[DESCRIPTION OF THE TASK] Reproduce the text below on the tart cherry mead word for word, from start to finish.

[EXERCISE TEXT]

I've already done some backsweetening, because it also came out of primary too dry for us, and will likely do more (household preferences run to sweet/dessert meads, this thing came out very dry). Going back to my original thought of "cherry pie," I'm thinking I might add some vanilla into secondary, but I'm not sure where else to go from here to tone down the tartness. Even more honey? Sweet cherries to counteract the pucker factor? Opinions more than welcome...
 
Backsweetening is really all you can do at this point.
Otherwise age it and gift to someone who likes sour. There are many of us!
You could also use it for blending.

I personally don't like tart and vanilla together. I don't know if that's just me.

Struggling with fusel alcohol?
Work on temperature control,
Follow a good SNA regimen :)

DRY yeast:
TOSNA works very well. You can ferment mead without off-flavors!
  1. Clean and sanitize all equipment
  2. Rehydrate yeast at 104F (more info here)

[RECORDS PROVIDED]
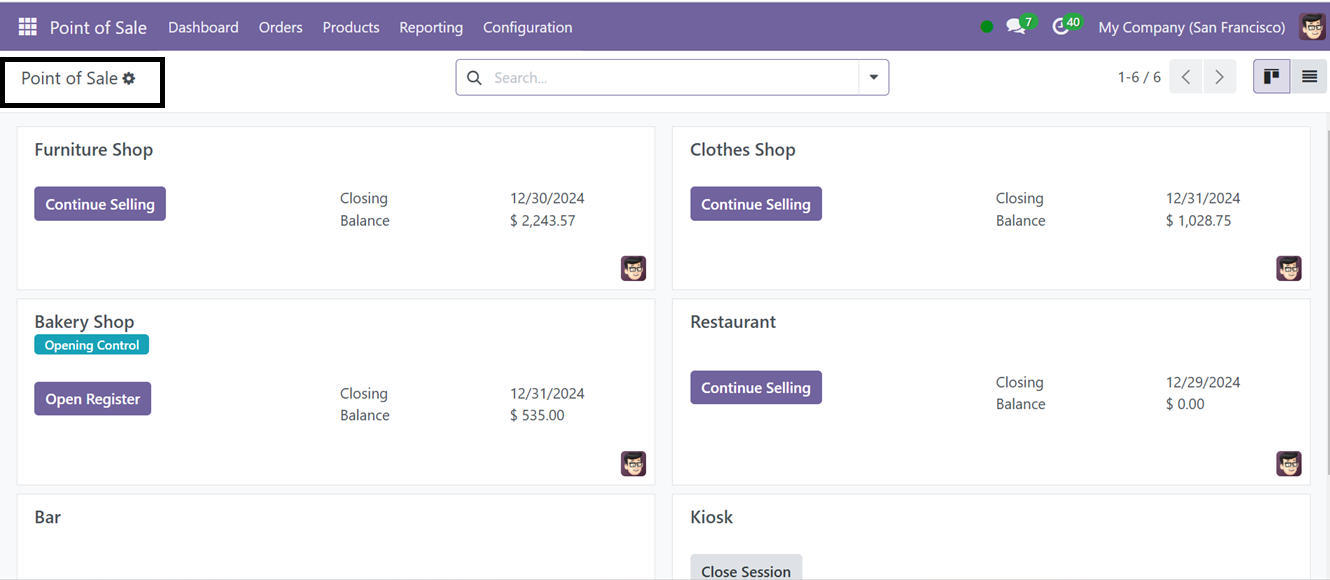Screen dimensions: 1330x580
Task: Switch to List view
Action: pyautogui.click(x=1309, y=77)
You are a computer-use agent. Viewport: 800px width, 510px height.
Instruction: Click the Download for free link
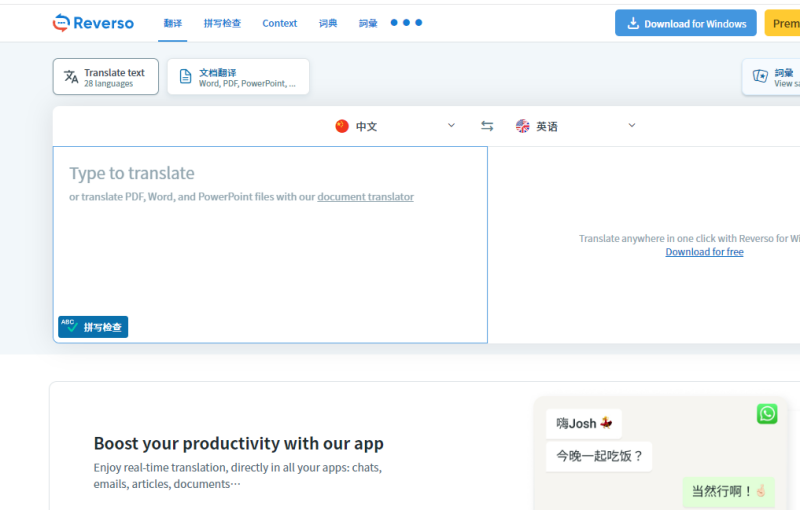point(704,252)
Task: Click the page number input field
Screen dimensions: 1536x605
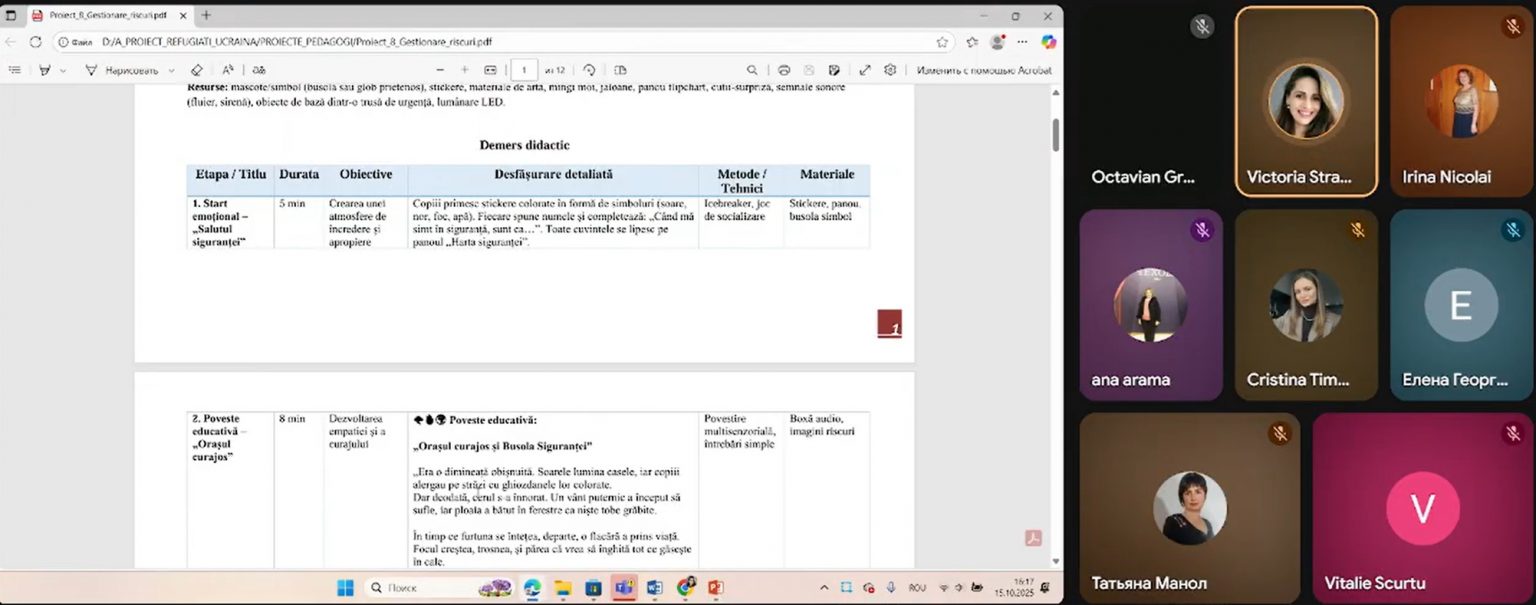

[EXERCISE OUTPUT]
I've already done some backsweetening, because it also came out of primary too dry for us, and will likely do more (household preferences run to sweet/dessert meads, this thing came out very dry). Going back to my original thought of "cherry pie," I'm thinking I might add some vanilla into secondary, but I'm not sure where else to go from here to tone down the tartness. Even more honey? Sweet cherries to counteract the pucker factor? Opinions more than welcome...
 
Backsweetening is really all you can do at this point.
Otherwise age it and gift to someone who likes sour. There are many of us!
You could also use it for blending.

I personally don't like tart and vanilla together. I don't know if that's just me.

Struggling with fusel alcohol?
Work on temperature control,
Follow a good SNA regimen :)

DRY yeast:
TOSNA works very well. You can ferment mead without off-flavors!
  1. Clean and sanitize all equipment
  2. Rehydrate yeast at 104F (more info here)